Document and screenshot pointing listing
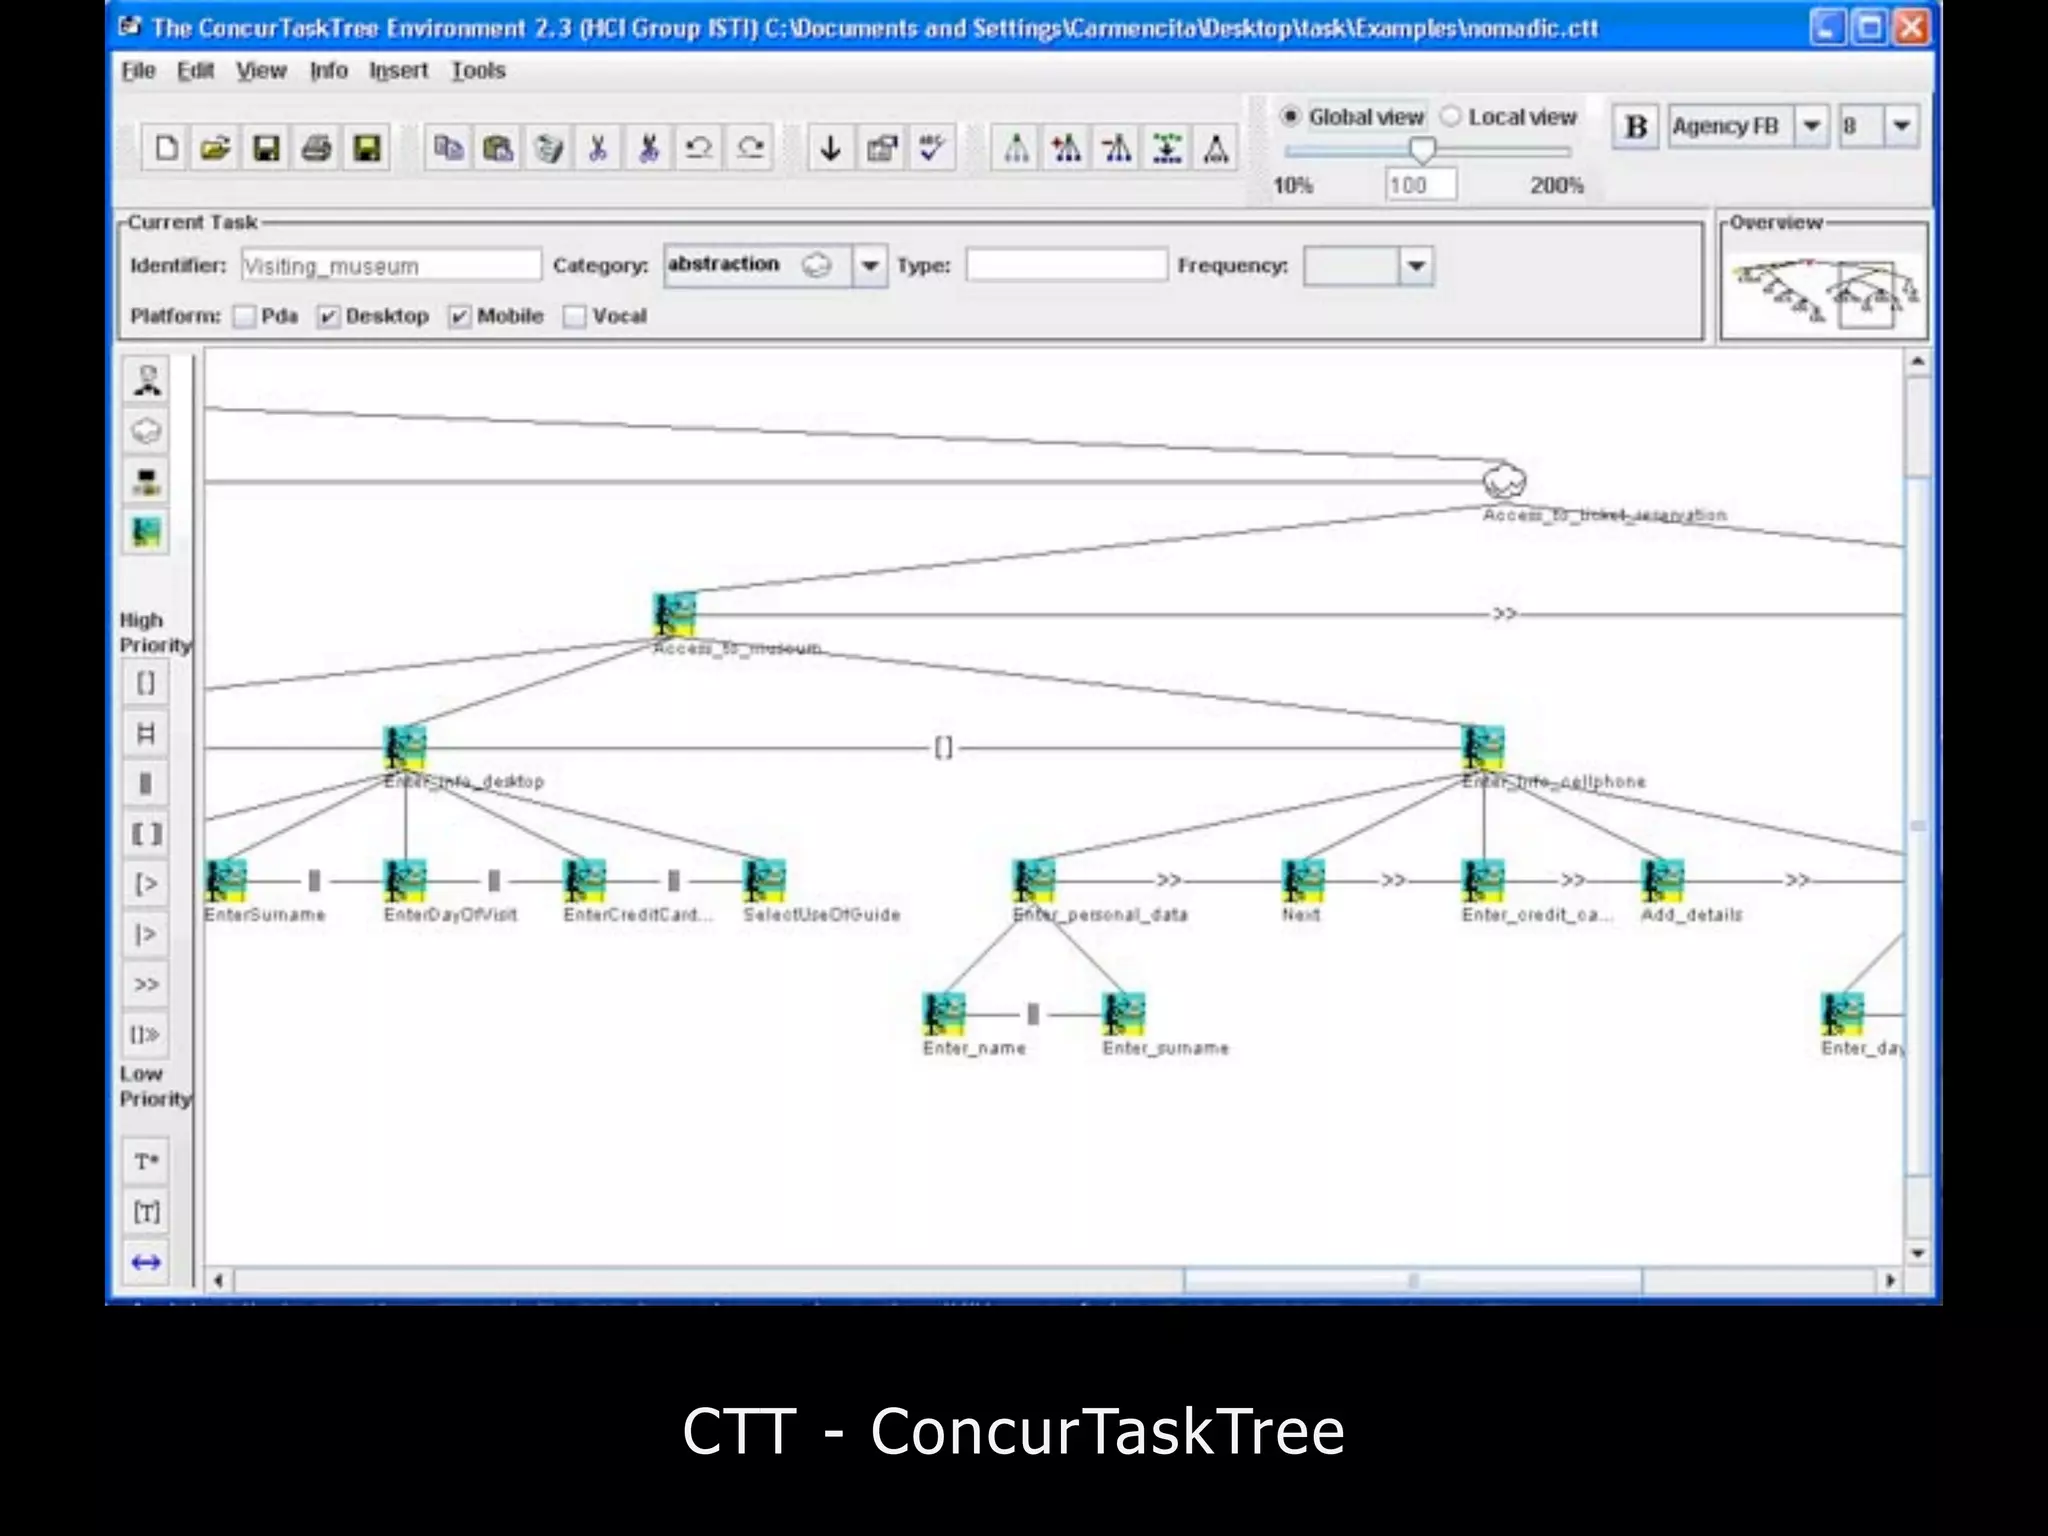Select the iterative 'T*' operator button
2048x1536 pixels.
click(x=146, y=1162)
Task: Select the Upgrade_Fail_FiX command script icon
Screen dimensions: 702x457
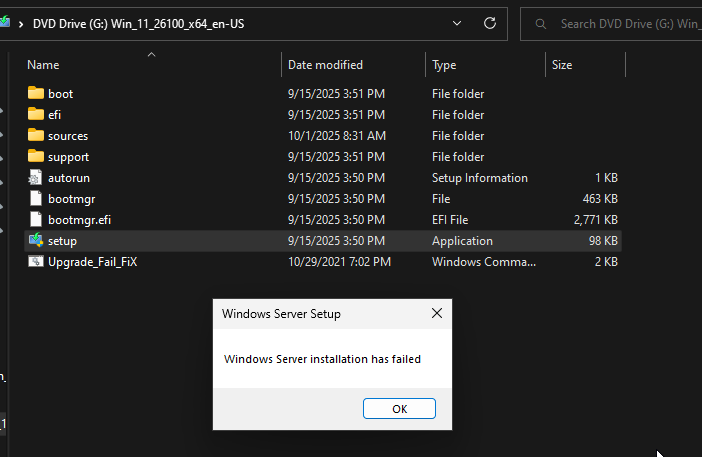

» Given task
Copy the lines from the one that has "Task: Select the" through the end of the listing, substituting "batch file" for "command script" and changing nothing else. Leave the pictures out.

» Expected answer
Task: Select the Upgrade_Fail_FiX batch file icon
Screen dimensions: 702x457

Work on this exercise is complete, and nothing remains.